Defendant argues that the conduct of the parties in this particular transaction was such as to indicate that an absolute sale was intended. It is said this must be inferred from the fact that Cooper was permitted to pay by check instead of cash or by draft drawn as specifically provided in the agreement. It is further urged that this must be inferred from the fact that plaintiff, as defendant says, permitted the automobiles to be placed in Cooper's showrooms for the purpose of selling them. We think these inferences are not justified. The checks were mere credit instruments used for the purpose of transferring cash from the dealer to the seller. There is no evidence tending to show that plaintiff affirmatively assented to the placing of these automobiles in the showroom of the dealer prior to the payment therefor.

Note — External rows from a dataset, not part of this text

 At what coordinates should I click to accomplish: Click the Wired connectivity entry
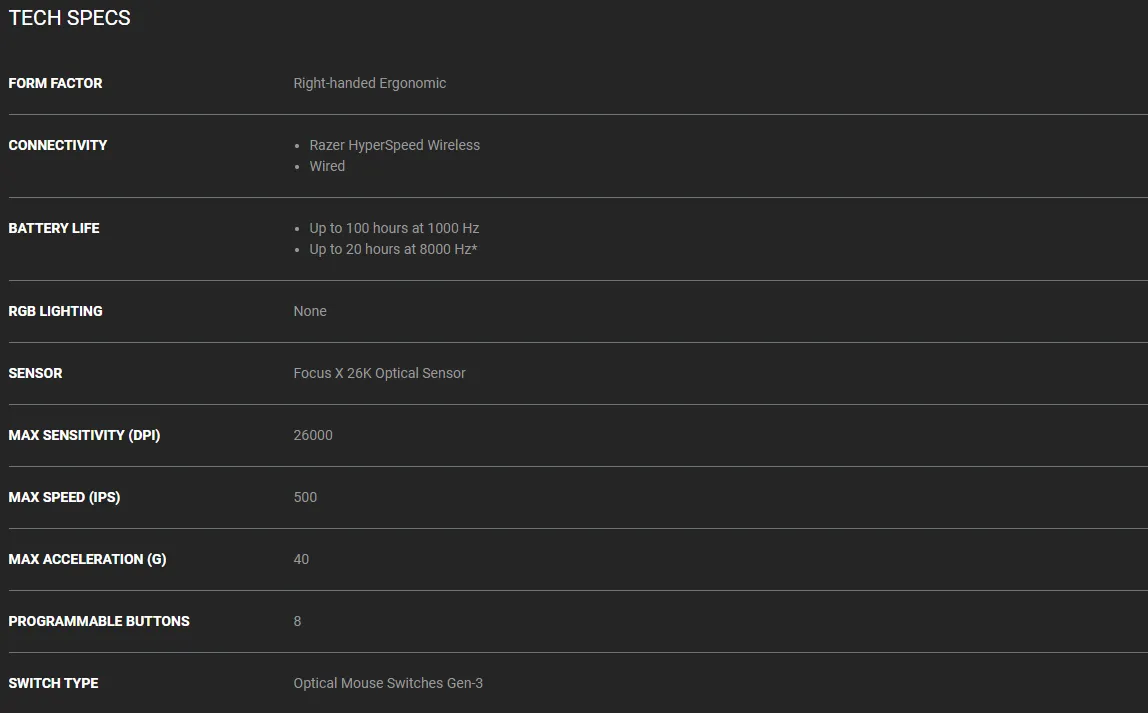327,166
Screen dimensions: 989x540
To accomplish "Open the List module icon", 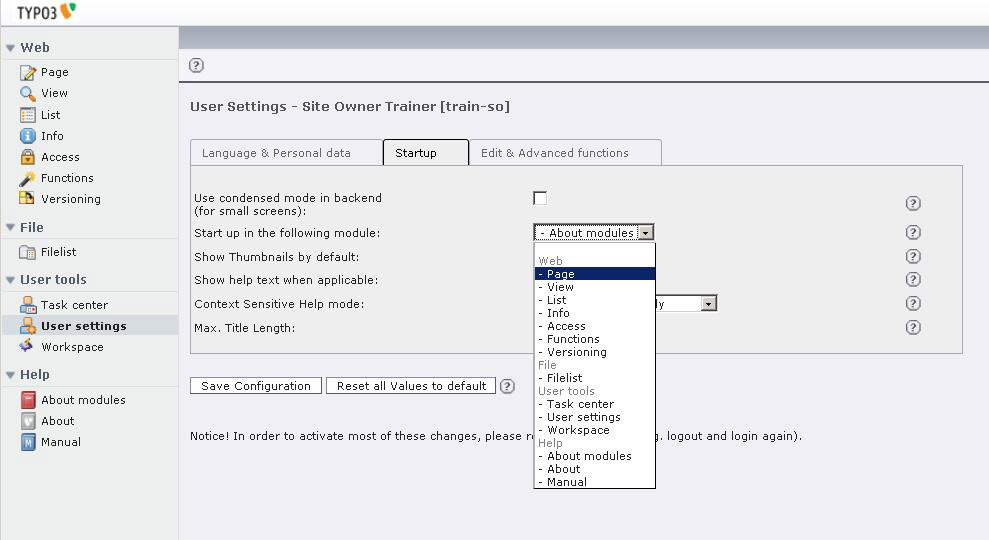I will coord(28,115).
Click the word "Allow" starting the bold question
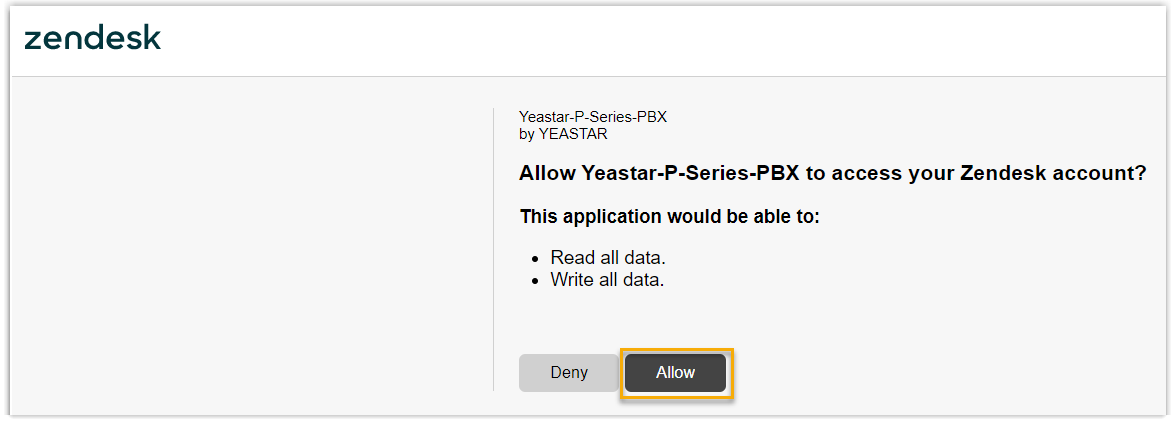The image size is (1176, 423). [547, 173]
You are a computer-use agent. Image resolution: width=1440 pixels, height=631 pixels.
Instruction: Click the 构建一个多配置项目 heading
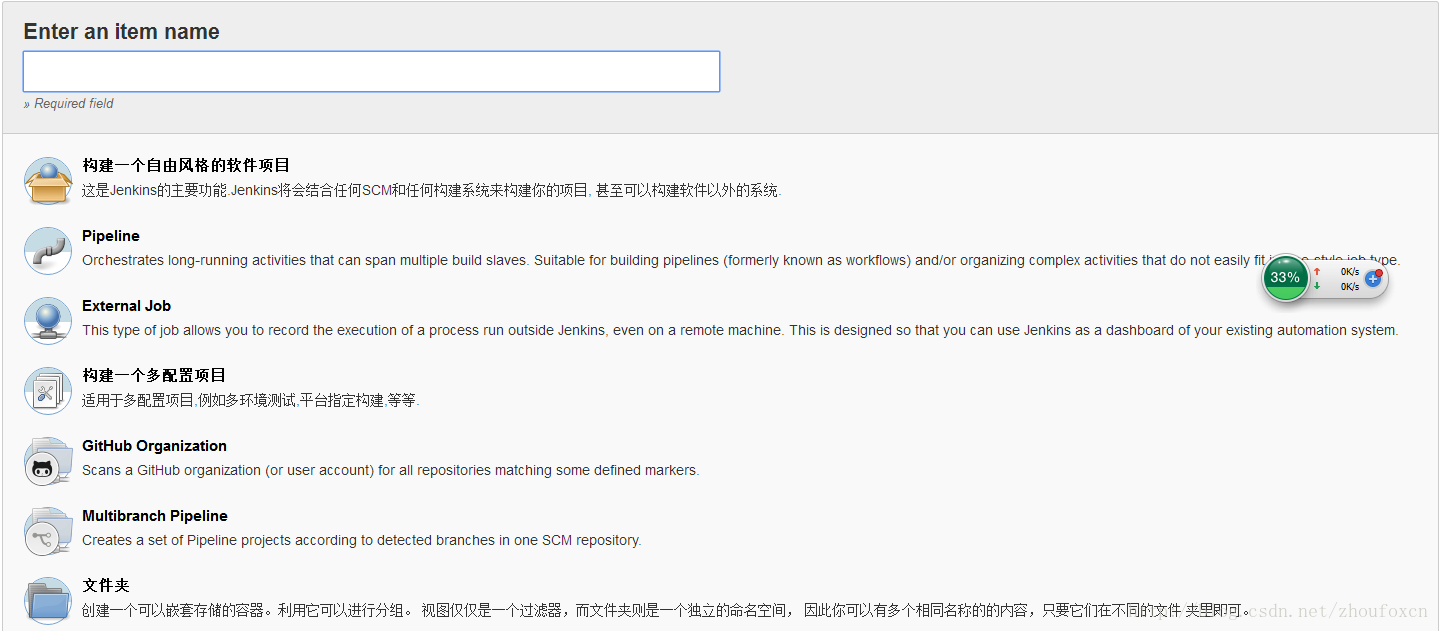point(154,376)
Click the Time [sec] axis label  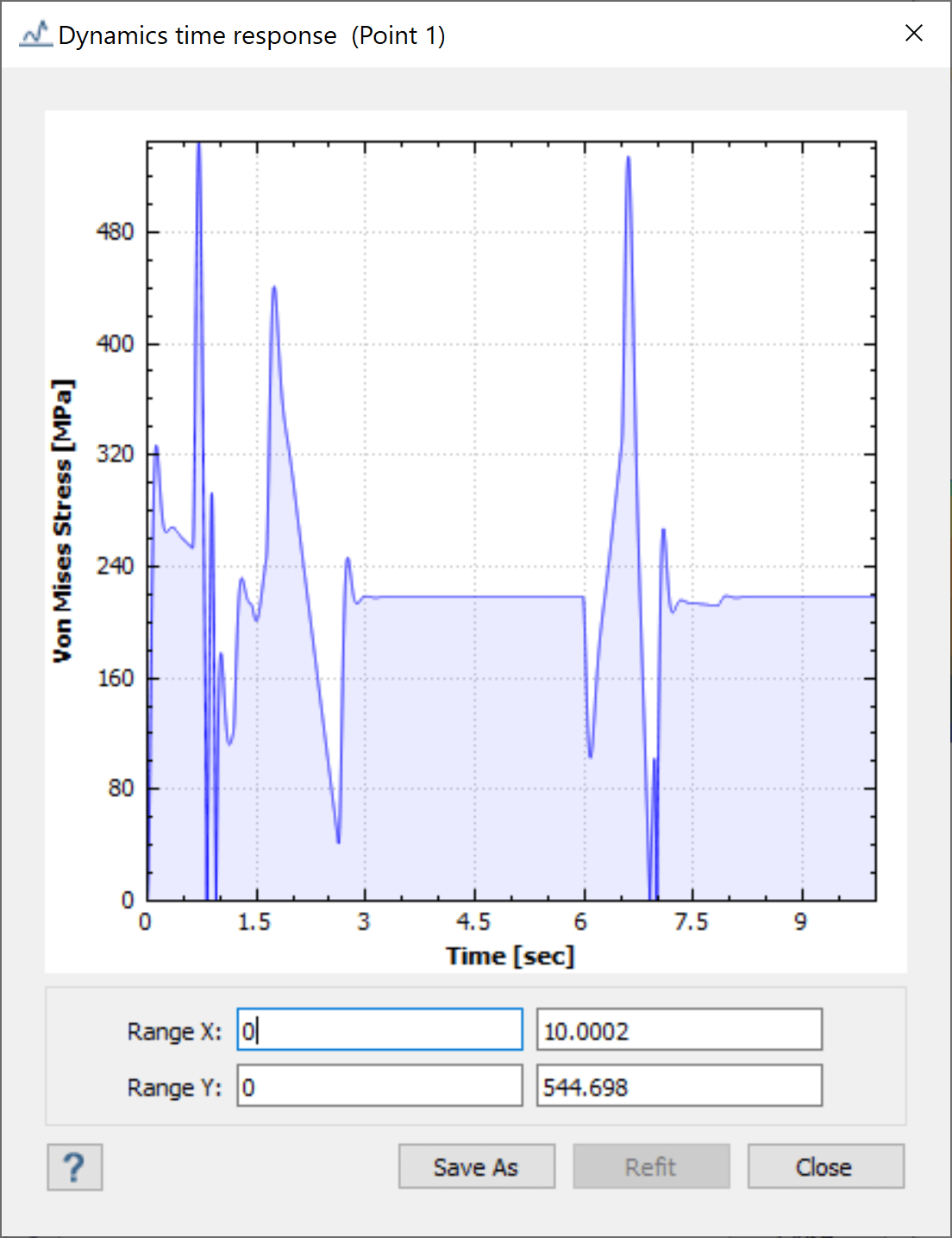pos(510,956)
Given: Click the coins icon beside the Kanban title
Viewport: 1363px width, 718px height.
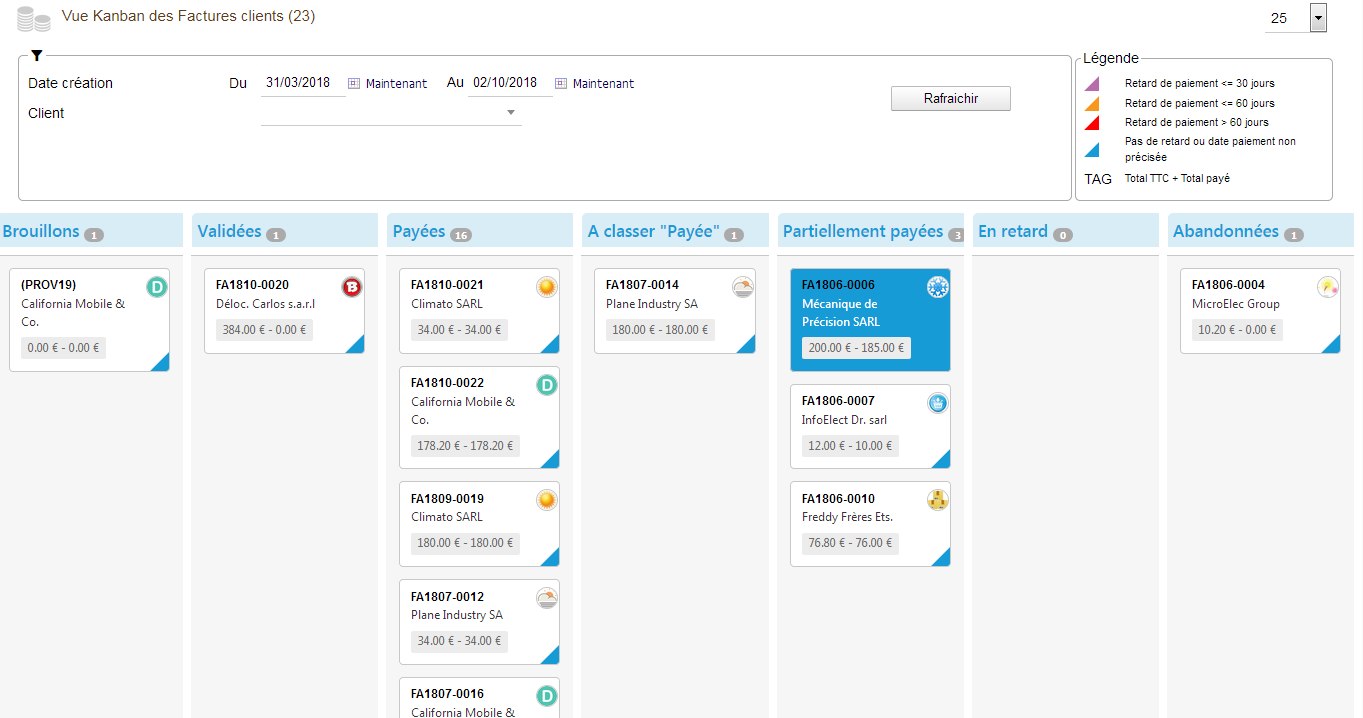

Defendant also points out that plaintiff, by its agreement, did not reserve to the plaintiff the right to repossess itself of the automobiles in case of nonpayment. Such express reservation was not necessary. The right to repossess at the option of plaintiff followed immediately upon the dishonor of the checks.

The defendant, for the purpose of showing acts of the plaintiff inconsistent with the reservation of the title, introduced in evidence the books of account of the plaintiff. These show that when a car ordered by a dealer was ready for delivery an invoice was made and posted to a summary sheet termed the “Draft Register.” This sheet showed the name of the dealer, the amount of the invoice, a date stamp opposite each invoice number, and a distribution of the invoice price to various accounts. When a dealer's check in payment for a car was received by plaintiff from the transport company the date was stamped on the sheet opposite the dealer's name and invoice number. This stamping was called “dead-checking,” and the “dead-checking” indicated that plaintiff had received some form of payment for the automobile. The books of plaintiff also showed that plaintiff kept a ledger account in the name of the dealer, which account showed sales of automobile parts on credit and debits for “N.S.F.” checks given by the dealer in payment for automobiles. These books showed that when informed by its bank that Cooper's checks had been returned marked “N.S.F.” the plaintiff debited the amount of these checks against Cooper's account. In making entries on account, a balance was struck after each debit and credit entry, etc. The defendant contends that the fact that these books of account were kept in this way shows clearly that...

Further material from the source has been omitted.